╔══

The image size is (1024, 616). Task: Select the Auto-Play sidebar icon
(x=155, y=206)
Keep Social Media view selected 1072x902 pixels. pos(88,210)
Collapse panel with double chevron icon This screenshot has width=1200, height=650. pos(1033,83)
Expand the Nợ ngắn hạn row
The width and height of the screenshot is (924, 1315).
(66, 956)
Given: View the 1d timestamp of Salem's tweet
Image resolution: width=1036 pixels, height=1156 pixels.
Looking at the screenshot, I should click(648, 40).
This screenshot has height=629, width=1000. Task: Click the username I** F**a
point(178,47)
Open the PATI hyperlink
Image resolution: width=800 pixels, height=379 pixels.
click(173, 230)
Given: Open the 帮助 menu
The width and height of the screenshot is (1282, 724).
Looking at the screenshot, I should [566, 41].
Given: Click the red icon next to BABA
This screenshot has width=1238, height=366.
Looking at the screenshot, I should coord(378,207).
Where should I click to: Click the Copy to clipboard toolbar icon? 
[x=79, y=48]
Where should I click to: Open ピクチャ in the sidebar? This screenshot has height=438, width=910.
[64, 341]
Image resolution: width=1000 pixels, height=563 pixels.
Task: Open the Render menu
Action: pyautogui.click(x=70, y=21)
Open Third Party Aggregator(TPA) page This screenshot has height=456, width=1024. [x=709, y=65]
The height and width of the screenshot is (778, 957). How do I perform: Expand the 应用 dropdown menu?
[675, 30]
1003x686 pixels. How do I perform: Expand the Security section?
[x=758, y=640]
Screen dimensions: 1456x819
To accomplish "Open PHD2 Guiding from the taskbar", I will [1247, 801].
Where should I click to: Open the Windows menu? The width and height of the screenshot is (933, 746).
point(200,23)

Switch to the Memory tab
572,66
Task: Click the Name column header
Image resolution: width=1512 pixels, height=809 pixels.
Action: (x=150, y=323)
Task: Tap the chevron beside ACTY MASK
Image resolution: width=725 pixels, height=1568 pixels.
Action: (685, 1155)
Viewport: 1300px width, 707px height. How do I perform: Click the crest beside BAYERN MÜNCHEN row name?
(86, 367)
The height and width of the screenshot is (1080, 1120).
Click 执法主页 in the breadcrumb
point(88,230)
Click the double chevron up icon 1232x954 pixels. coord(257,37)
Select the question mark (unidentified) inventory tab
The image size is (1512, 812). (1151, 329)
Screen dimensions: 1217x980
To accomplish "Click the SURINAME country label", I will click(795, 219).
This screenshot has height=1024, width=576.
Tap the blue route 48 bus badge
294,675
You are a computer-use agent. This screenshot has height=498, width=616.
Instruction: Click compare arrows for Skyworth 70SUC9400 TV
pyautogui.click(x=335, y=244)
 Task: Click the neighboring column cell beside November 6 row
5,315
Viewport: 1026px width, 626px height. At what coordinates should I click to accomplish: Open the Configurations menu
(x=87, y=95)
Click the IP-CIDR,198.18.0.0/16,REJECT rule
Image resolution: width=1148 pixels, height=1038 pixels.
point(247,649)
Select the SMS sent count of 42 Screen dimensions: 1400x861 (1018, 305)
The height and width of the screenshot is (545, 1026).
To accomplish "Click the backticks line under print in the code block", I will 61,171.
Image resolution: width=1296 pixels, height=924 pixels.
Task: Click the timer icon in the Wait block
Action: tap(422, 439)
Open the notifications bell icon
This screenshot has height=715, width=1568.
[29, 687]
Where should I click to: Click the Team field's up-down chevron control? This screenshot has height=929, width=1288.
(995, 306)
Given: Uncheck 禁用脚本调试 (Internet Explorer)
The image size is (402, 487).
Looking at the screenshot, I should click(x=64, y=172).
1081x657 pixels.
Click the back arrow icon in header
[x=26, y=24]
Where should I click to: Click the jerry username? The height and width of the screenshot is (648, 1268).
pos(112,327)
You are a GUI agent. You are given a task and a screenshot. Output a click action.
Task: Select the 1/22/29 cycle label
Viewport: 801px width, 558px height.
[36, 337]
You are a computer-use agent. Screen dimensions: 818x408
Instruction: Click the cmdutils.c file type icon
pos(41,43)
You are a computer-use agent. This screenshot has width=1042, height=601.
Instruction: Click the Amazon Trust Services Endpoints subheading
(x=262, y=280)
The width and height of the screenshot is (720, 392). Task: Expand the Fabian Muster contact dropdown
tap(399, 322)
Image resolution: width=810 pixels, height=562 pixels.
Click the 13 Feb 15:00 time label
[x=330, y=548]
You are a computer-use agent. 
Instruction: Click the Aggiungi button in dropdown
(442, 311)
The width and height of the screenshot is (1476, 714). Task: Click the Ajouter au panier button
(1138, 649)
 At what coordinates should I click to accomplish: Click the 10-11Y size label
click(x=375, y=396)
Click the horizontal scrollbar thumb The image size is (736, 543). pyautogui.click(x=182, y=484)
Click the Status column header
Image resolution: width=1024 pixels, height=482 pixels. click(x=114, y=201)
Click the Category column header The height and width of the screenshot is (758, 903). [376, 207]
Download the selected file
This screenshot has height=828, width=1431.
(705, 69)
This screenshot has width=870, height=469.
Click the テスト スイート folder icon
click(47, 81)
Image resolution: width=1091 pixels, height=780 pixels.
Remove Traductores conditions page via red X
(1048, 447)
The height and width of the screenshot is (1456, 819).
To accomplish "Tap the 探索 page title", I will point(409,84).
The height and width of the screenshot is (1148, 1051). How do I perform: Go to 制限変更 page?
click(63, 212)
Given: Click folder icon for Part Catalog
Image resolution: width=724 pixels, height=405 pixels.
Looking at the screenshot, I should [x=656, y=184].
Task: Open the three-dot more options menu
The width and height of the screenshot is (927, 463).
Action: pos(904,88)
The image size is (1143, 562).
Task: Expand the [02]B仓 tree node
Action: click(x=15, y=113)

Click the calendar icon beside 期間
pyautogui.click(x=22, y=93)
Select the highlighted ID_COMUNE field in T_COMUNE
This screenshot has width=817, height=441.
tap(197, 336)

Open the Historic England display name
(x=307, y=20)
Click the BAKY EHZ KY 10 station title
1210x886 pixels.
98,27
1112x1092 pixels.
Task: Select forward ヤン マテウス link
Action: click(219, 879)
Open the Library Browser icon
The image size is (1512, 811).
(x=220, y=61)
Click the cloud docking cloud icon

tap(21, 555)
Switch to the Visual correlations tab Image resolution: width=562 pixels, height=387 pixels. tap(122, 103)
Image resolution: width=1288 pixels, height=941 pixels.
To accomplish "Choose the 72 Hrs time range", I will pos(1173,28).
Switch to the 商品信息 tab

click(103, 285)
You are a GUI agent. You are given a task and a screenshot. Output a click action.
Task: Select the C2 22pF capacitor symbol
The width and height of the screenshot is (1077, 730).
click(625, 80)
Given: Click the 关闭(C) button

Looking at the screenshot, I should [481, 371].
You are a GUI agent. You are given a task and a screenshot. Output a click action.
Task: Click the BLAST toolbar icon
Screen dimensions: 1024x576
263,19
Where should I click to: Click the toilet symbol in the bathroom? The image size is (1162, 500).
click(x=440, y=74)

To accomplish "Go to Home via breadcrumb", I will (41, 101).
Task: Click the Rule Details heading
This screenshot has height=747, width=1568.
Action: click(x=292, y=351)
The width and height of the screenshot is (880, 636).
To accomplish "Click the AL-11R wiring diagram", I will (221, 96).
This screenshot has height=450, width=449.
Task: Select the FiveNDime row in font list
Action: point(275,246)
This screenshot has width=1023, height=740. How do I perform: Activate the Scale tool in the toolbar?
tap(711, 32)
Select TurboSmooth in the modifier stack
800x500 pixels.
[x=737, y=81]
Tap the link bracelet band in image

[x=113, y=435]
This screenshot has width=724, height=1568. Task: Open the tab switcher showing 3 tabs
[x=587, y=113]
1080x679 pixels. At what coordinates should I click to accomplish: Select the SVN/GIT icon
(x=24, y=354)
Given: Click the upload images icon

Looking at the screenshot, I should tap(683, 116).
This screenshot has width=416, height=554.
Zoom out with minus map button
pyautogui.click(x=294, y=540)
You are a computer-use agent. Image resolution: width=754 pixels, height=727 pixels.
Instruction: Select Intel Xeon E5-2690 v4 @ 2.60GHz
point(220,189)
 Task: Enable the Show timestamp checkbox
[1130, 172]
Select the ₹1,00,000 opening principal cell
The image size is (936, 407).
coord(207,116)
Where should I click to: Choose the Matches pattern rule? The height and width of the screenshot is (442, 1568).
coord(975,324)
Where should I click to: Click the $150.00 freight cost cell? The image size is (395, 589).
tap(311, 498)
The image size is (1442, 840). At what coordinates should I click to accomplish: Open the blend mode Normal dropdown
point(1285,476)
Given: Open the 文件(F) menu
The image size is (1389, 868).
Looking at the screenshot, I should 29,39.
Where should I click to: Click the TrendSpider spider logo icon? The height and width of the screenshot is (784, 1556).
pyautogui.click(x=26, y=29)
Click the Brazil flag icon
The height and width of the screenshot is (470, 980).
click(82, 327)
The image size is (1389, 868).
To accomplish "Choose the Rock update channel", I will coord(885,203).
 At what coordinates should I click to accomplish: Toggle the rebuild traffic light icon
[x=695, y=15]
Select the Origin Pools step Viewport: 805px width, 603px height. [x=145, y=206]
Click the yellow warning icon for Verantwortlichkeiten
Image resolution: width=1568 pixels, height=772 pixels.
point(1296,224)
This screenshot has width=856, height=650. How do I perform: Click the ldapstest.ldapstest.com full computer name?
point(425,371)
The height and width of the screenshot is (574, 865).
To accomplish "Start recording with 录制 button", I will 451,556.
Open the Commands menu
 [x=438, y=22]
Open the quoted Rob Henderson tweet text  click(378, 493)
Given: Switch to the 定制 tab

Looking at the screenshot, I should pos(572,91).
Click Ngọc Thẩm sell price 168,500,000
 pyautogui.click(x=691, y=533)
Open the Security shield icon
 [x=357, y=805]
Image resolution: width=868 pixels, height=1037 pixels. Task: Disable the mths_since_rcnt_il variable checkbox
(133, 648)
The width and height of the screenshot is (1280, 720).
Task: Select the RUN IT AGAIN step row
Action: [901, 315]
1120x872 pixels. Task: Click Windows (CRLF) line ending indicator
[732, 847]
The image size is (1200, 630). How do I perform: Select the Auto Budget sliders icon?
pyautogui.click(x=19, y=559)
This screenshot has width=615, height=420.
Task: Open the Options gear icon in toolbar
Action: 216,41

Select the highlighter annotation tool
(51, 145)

╚══

PROBLEM TO SOLVE: What lines in the data include the string "title"? Copy each one.

REPLY:
To accomplish "Tap the 探索 page title", I will point(409,84).
Click the BAKY EHZ KY 10 station title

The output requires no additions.